Aku terpekik ketika sebuah benda dengan keras menghantam
kepalaku.
Dengan sedikit menyumpah serapah aku menoleh untuk mencari
siapa yang berani melemparku.
Akan tetapi, kenyataannya memang tidak ada siapa pun.
Aku penasaran benda apa yang mengenai kepala barusan.
Aku melongok meja dan ketika aku membungkuk aku terkejut
terpana karena benda yang mengenai kepalaku itu ternyata adalah pulpen.
Lalu siapa yang melemparnya?
Lagi-lagi ketika pertanyaan itu muncul dalam benakku
bersamaan itu pula bulu tangan merinding.
Aku segera meraih pulpen itu. Aku tidak akan memikirkan
bagaimana dan siapa hingga pulpen itu bisa terlempar keras tepat di kepalaku.
Aku sudah akan kembali ke posisiku ketika tiba-tiba dari
lorong meja kulihat sepasang kaki lalu berhenti tepat di depan mataku
Dari bentuknya aku meyakini kalau sepasang kaki itu milik
seorang perempuan.
Dengan keberanian yang kupaksakan, aku mencoba tegar.

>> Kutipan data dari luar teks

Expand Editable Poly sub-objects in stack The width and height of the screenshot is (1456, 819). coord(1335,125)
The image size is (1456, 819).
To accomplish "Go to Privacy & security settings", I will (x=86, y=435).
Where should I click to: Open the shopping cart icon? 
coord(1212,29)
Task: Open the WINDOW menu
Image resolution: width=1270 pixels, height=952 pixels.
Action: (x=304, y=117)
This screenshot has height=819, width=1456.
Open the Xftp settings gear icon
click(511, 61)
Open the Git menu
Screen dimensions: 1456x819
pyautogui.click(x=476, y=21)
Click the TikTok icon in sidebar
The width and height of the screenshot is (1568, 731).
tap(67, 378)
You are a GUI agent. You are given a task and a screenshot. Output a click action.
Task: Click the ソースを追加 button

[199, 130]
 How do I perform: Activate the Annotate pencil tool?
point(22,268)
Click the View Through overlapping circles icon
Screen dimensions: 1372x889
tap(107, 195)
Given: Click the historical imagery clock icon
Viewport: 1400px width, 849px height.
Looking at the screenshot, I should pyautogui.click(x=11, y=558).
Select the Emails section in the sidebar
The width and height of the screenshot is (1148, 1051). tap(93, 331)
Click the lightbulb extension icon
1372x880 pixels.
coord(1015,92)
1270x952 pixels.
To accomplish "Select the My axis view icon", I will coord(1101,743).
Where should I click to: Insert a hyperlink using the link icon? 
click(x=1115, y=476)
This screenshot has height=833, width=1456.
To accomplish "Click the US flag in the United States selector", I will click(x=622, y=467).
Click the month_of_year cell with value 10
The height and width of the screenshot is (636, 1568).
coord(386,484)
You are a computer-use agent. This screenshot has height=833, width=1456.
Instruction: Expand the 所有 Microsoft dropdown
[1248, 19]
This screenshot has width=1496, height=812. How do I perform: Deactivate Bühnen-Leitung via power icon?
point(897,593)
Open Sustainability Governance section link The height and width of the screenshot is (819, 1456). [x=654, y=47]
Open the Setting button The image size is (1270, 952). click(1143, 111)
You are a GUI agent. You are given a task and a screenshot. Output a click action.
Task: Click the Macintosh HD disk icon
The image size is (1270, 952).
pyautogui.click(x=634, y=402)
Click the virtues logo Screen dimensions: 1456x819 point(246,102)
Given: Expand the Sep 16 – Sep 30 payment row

Aku pun kembali ke posisi semula dan ternyata di depanku
tidak ada seorang pun.
Sepasang kaki telanjang itu juga tidak tampak.
Aku pun semakin gemetaran. Jantungku berdetak semakin keras.
Ketika aku masih terpaku dalam diam tiba-tiba kulihat kursi
seberang mulai bergerak pelan.
Kursi itu benar-benar bergerak. Padahal jelas-jelas aku hanya
sendirian di ruang itu.
Kursi itu bahkan bisa bergerak lebih jauh karena memang ada
roda di bawahnya.
Kursi yang bergerak itu semuanya bukan sebuah saja, namun
entah kenapa kini hampir semua kursi di ruangan itu bergerak dan bahkan saling
berbenturan.
Bukan itu saja aku sangat terkejut ketika secara tiba-tiba
kudengar sebuah suara hantaman benda keras.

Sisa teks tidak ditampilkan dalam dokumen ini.